* [DAFTAR TUGAS]:
#1 Berapa tinggi lift kaca yang dibangun di Tebing Kelingking menurut teks tentang crane di Tebing Kelingking?
#2 Sambung teks tentang crane di Tebing Kelingking, dimulai setelah kalimat terakhir yang tercantum.

Crane di Tebing Kelingking: Antara Kemajuan dan Ancaman bagi Alam Bali
Sebuah video yang viral pada akhir Oktober 2025 memicu perbincangan hangat di media sosial. Dalam rekaman tersebut, terlihat sebuah crane raksasa berdiri tegak di bibir tebing Kelingking, Nusa Penida—sebuah destinasi wisata yang terkenal dengan pemandangan tebing berbentuk kepala T-Rex dan laut biru yang memukau. Kehadiran alat berat ini menandai pembangunan lift kaca setinggi 182 meter, sebuah proyek yang memunculkan dilema antara pembangunan infrastruktur dan pelestarian alam.

* [CUPLIKAN MATERI]:
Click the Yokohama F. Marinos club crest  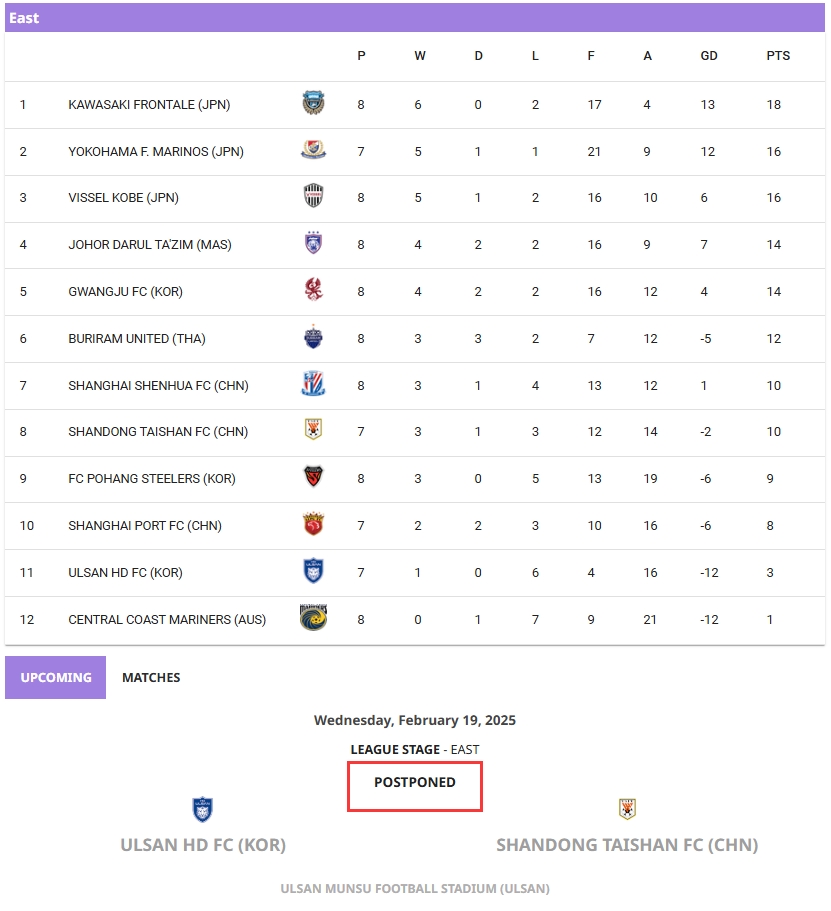(x=313, y=151)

* [HASIL BERURUTAN]:
#1 182 meter.

#2
Di satu sisi, proyek ini diklaim akan memudahkan wisatawan mencapai pantai di bawah tebing. Namun, di sisi lain, banyak yang mempertanyakan dampaknya terhadap keindahan alami yang justru menjadi daya tarik utama tempat ini. Proyek ini digarap oleh dua perusahaan swasta bekerja sama dengan desa adat sejak 2023, dengan janji bahwa konstruksinya ramah lingkungan dan budaya.
Tapi benarkah masyarakat lokal benar-benar dilibatkan dalam proses pengambilan keputusan? Atau ini hanya upaya memaksakan pembangunan demi keuntungan ekonomi semata?
Dilema Tata Kelola Pariwisata
Secara hukum, proyek ini sah karena telah mengantongi izin melalui sistem Online Single Submission (OSS) pusat. Namun, pendekatan sentralisasi semacam ini justru mengurangi peran pemerintah daerah dalam menjaga keseimbangan ekologi. Akibatnya, muncul paradoks: proyek ini legal di mata hukum, tetapi berpotensi merusak lingkungan dan mengabaikan suara masyarakat setempat.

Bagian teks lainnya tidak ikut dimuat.